Day 20 of 180 Days of Data Viz Learning #jfdi

I’m doing some form of data visualization learning for 180 days straight because I need to #JFDI.  See post explaining how and why I’m doing this.

Work from yesterday:

5 Best Practices for Creating Effective Dashboards And 7 mistakes you don’t want to make

  1.       Choose metrics that matter
    •        Limit to ones that contribute objectives
  2.       Keep it visual
    •        The human brain processes numbers and images as discrete “chunks” of information. As a result, reports and tables filled with numbers are difficult and time consuming to process. However, a single chart or graph can be comprehended almost immediately.
    •       Dashboards that include bar graphs, line graphs, heat maps, and scatterplots are popular and impactful because they are clear and people know how to read them. So while it’s tempting to show off your depth of charting skills, keep it simple on dashboards that will be used by many.
  3.       Make it interactive
    •        Interactive dashboards enable your audience to perform basic analytical tasks, such as filtering views, adjusting parameters, and drilling down to examine underlying data – all with intuitive selections on the dashboard. Providing this interactivity equips your viewers to go from the big picture to insight about how they can use the data to make better decisions in a matter of 1-2 clicks.
  4.        Keep it current or don’t bother
  5.       Make access easy
    •        Make it easy for people to select a link and go right to the dashboard – whether they’re at their desk or with mobile devices. Alternatives include posting files on websites, Wiki’s, or blogs. File-based distribution will present data synchronization issues (i.e., people reading old versions) and security may be more cumbersome, but at least you can develop good habits about the importance of dashboards and collaboration.

7 Mistakes to Avoid

  1.        Starting off with too much complexity
  2.        Using metrics no one understands
  3.        Cluttering the dashboard with low-value graphics and unintelligible widgets
  4.        Waiting for complex technology and big business intelligence deployment projects
  5.        Underestimating the need to maintain the dashboard
  6.        Failing to match metrics to the goal
  7.        Using ineffective, poorly designed graphs and charts

Be ready for it to be an iterative process and chose simplicity over flash, it won’t be one and done.

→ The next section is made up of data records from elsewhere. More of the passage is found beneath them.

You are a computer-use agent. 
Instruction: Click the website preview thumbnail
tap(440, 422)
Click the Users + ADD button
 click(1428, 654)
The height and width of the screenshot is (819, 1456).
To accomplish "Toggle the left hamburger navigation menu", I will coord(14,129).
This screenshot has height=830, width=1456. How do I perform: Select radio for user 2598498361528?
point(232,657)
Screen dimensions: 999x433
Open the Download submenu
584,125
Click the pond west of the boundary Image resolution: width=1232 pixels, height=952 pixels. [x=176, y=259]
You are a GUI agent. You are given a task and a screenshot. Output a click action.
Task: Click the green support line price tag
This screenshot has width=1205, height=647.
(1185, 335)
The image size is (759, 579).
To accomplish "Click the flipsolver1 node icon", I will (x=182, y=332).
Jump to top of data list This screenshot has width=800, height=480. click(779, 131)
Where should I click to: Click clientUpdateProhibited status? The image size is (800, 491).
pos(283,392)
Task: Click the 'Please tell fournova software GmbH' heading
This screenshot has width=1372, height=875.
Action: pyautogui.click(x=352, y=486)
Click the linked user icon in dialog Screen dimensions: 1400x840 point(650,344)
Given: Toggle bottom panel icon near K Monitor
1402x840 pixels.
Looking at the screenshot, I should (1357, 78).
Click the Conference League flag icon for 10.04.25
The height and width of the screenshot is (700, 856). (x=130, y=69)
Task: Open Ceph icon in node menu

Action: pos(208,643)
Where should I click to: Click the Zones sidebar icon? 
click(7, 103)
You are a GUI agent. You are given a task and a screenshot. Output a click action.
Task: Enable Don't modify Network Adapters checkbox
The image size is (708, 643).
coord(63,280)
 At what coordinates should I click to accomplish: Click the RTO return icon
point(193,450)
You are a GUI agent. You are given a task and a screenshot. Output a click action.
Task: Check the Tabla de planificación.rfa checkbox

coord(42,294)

Best Practices for Designing Efficient Tableau Workbooks

  • Don’t try to put absolutely everything into a single, monolithic workbook.
  • If it isn’t fast in Tableau Desktop, it won’t be fast in Tableau Server.
  • The final result delivered by Tableau Server is an interactive application that allows users to explore the data rather than just viewing it. So to create an efficient Tableau dashboard, you need to stop thinking as if you were developing a static report.